(Exercise instructions): Where the line containing "Read More Reviews [link] (90, 2001)" appears, start repeating, and continue exactly through the last line below, adding nothing. Include no pictures.

Extracted records
------------------------------------------------------------------------

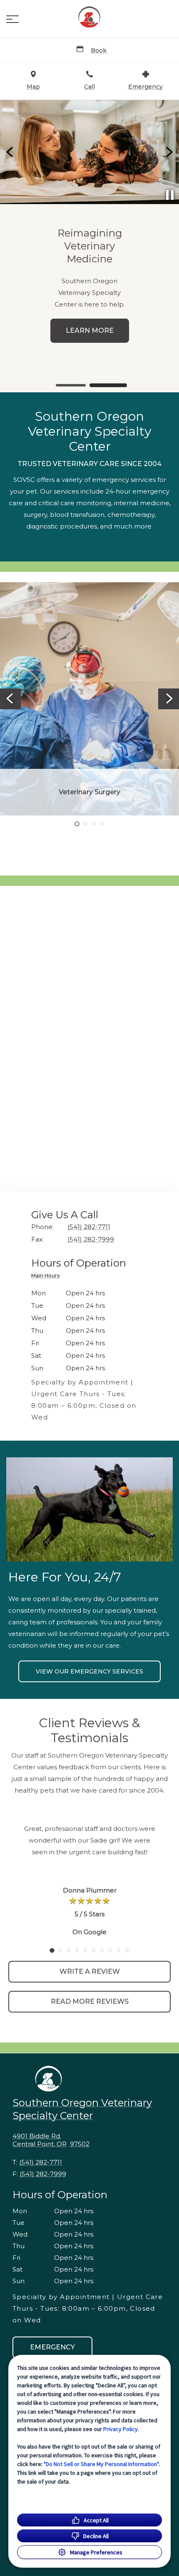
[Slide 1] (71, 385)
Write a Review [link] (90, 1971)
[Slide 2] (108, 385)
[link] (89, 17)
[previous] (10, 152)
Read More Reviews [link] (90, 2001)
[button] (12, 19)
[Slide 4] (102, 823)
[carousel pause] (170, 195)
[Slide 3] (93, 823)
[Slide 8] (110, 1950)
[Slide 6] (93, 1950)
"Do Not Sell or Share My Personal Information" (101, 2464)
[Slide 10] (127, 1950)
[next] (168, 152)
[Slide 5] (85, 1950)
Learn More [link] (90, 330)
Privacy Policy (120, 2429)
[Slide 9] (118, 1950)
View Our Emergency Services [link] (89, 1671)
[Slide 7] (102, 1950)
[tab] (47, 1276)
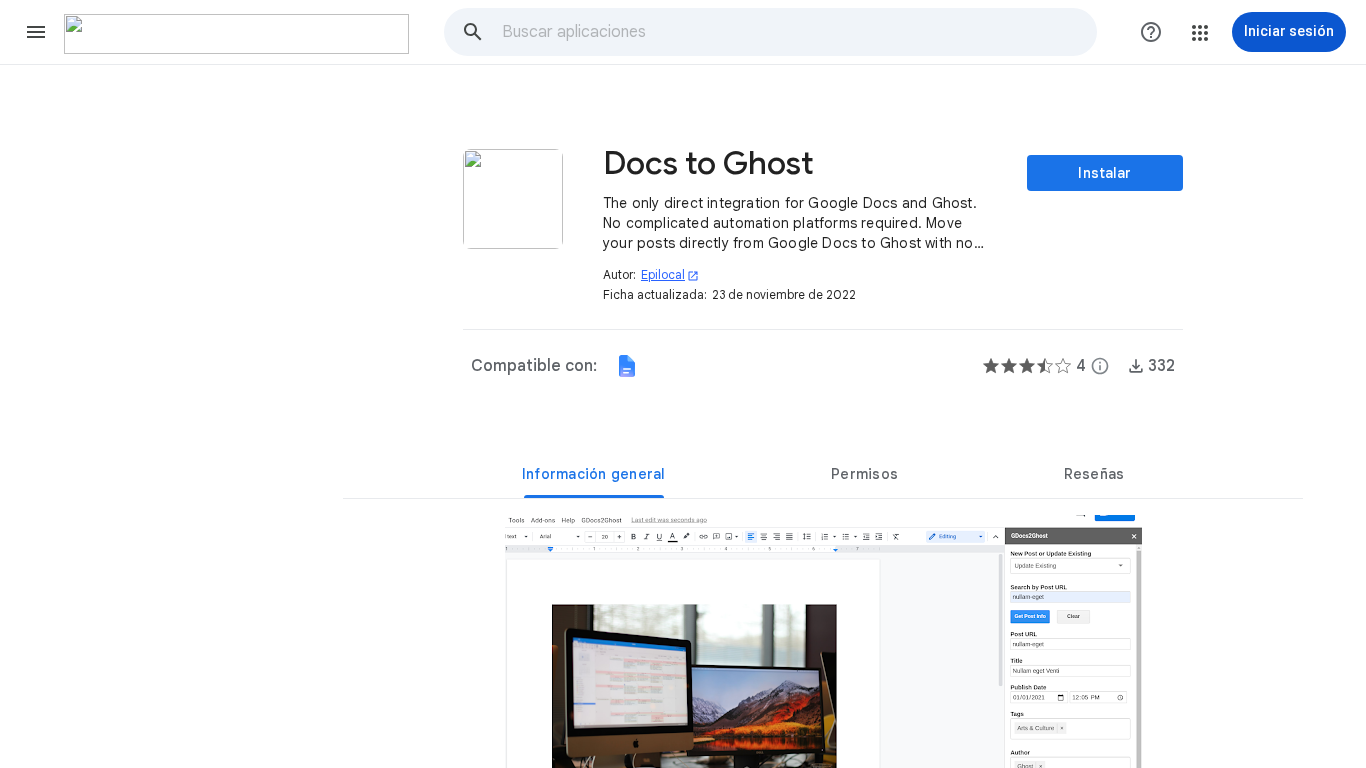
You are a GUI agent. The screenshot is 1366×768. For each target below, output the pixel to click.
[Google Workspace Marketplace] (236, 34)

------------------------------------------------------------------------

(Response for this exercise):
Read More Reviews [link] (90, 2001)
[button] (12, 19)
[Slide 4] (102, 823)
[carousel pause] (170, 195)
[Slide 3] (93, 823)
[Slide 8] (110, 1950)
[Slide 6] (93, 1950)
"Do Not Sell or Share My Personal Information" (101, 2464)
[Slide 10] (127, 1950)
[next] (168, 152)
[Slide 5] (85, 1950)
Learn More [link] (90, 330)
Privacy Policy (120, 2429)
[Slide 9] (118, 1950)
View Our Emergency Services [link] (89, 1671)
[Slide 7] (102, 1950)
[tab] (47, 1276)
You are a GUI agent. The screenshot is 1366×768. For each target below, output the pixel to click.
[Google Workspace Marketplace] (236, 34)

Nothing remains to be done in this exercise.